Thursday, August 11, 2022

The new recommendations are intended to help prevent severe disease, the agency said.

Which was weird to me since Cases are 108k/day average, Hospitalizations are 43k/day average, and Deaths 477/day ave., nowhere near their lows. But, C's are down 16%, H's down 2% (the C-H interval) and deaths are actually up 9% (all vis a vis two weeks ago).

“We know that Covid-19 is here to stay. High levels of population immunity due to vaccination and previous infection, and the many tools that we have available to protect people from severe illness and death, have put us in a different place.”-Greta Massetti, a C.D.C. epidemiologist.

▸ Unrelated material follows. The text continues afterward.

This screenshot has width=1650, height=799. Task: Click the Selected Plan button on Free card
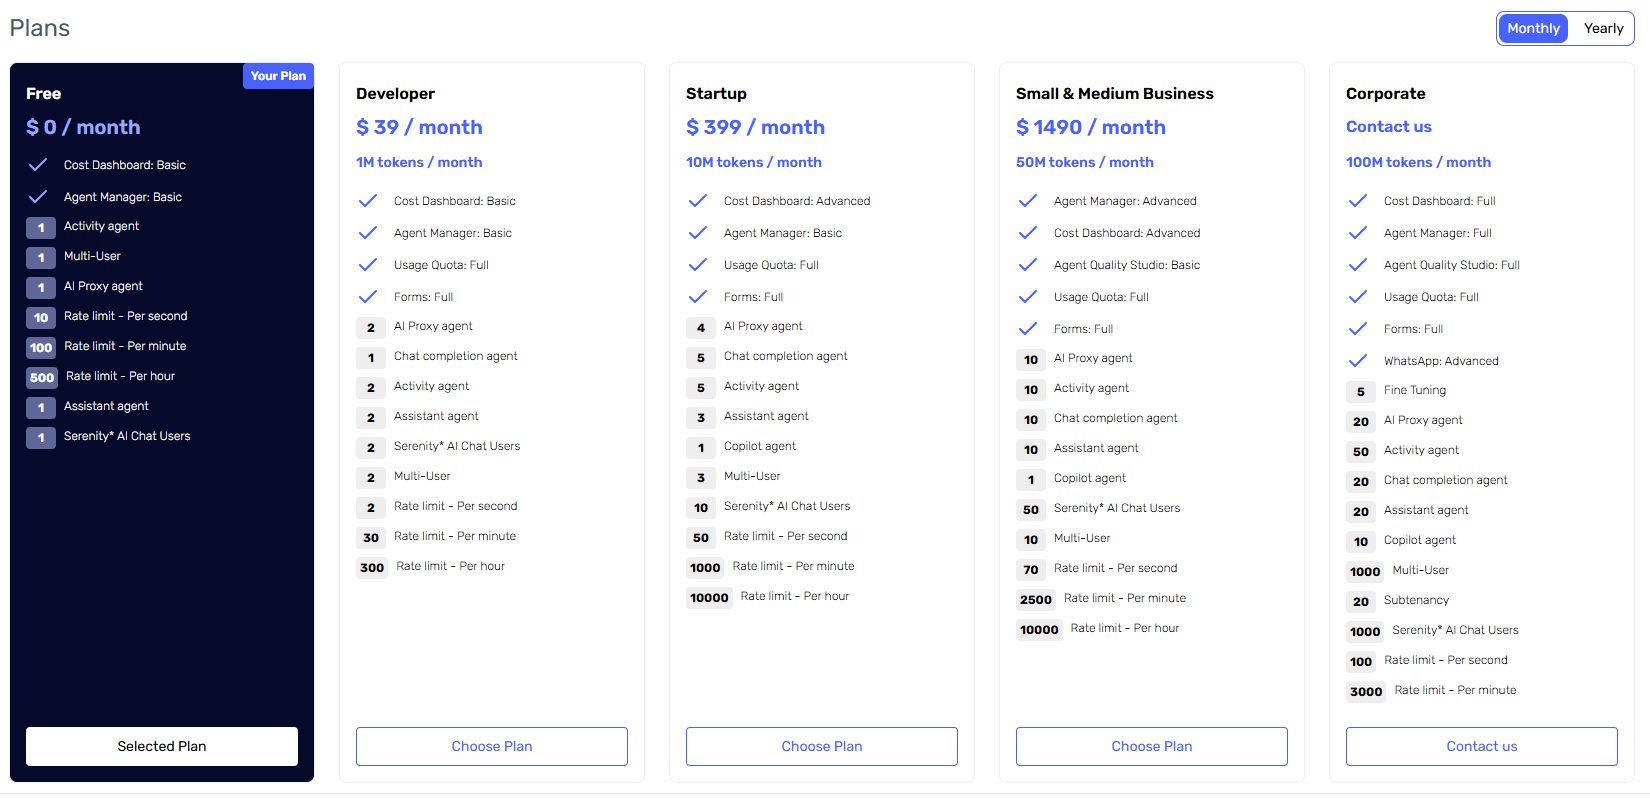pyautogui.click(x=162, y=746)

Bit of 1984-speak there. Covid is "here to stay", bad, but immunity now so "high" that we're in a "different place" , um...good?  With Cases declining so much and with the certainty that H's and D's will follow, yes, although the "different place" we are in right now, when the ease of these restrictions was announced, is no different than the places we have been in every day (for Cases) since May 20 and H's have just begun to taper. The real progress has been that Deaths have really been suppressed by immunity (whether vaxed or natural). D's rose during the Omicron variants but they didn't bam! zoom! to the moon. This is the real beauty part:


Deaths for the fully vaxed have been flat line since March. The line for the unvaxed is way off anywhere near peak, did rise a little beginning in late April and has since plateaued (and will be on the way down). Look though at the caption: the unvaxed are dying at 6x's the rate as the vaxed. Goodness. It seems to me CDC has about given up materially increasing the percent of the population vaxed. Don't blame them. People who have remained unvaxed to this point, after all the pushing and prodding, are unlikely to get vaxed now. Fine, get sick and die, who cares, they're mostly orange elephants anyway.